Content starts

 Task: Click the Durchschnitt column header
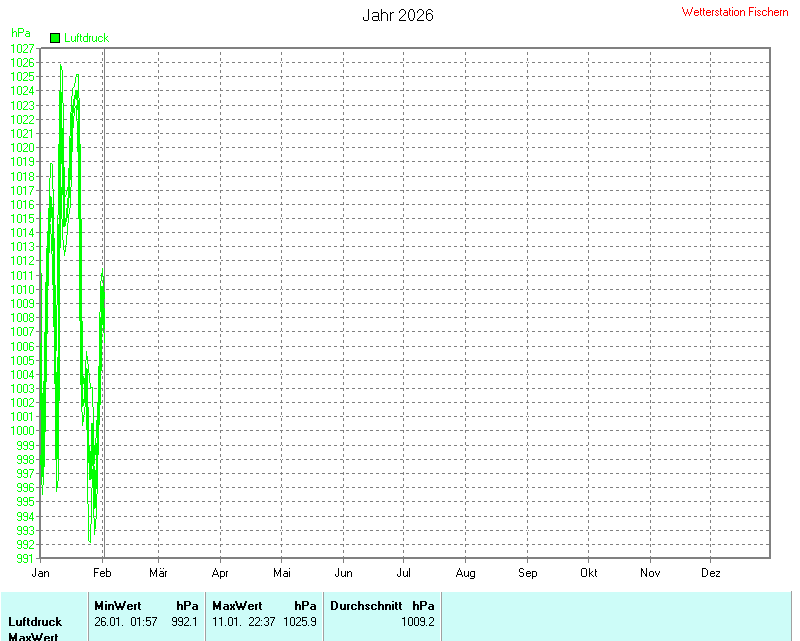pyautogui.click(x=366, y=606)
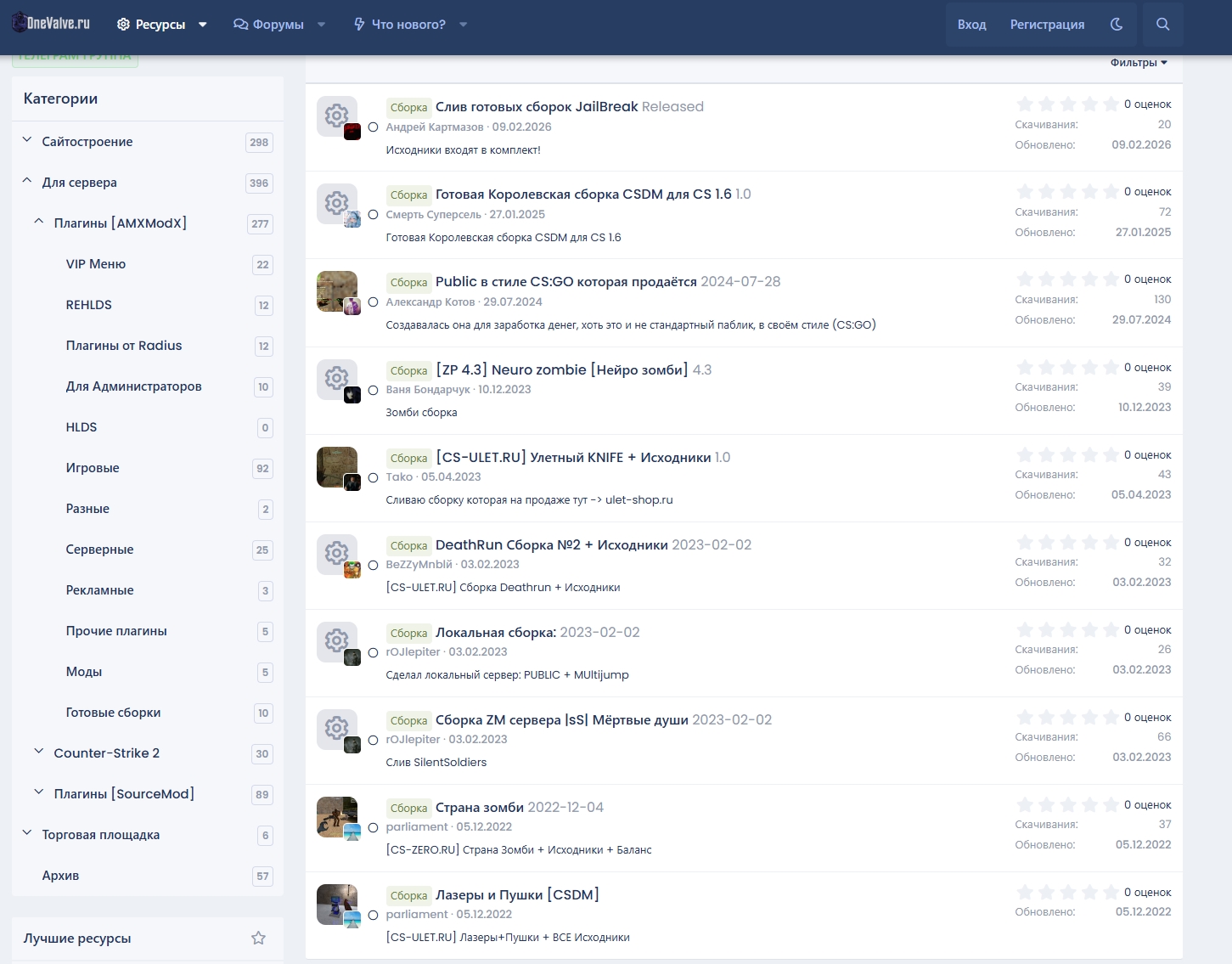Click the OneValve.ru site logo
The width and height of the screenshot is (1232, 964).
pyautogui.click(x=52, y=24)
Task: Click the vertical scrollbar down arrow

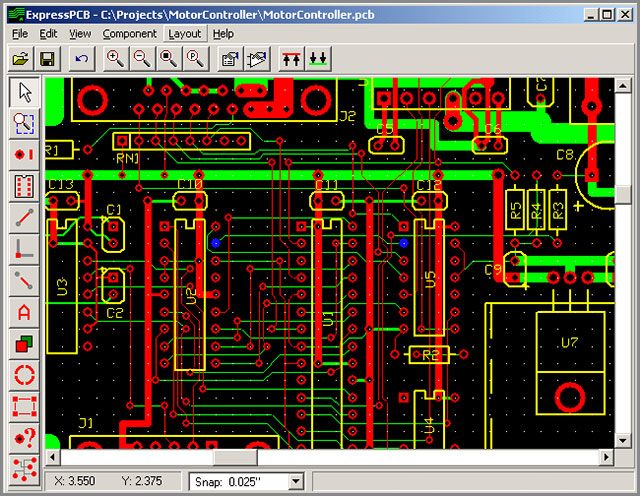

Content ends

No pictures belong in the answer; copy all other parts of the listing exactly.

 Task: Click the Durchschnitt column header
pyautogui.click(x=366, y=606)
Click the OneValve.ru site logo
The width and height of the screenshot is (1232, 964).
pyautogui.click(x=52, y=24)
Task: Click the vertical scrollbar down arrow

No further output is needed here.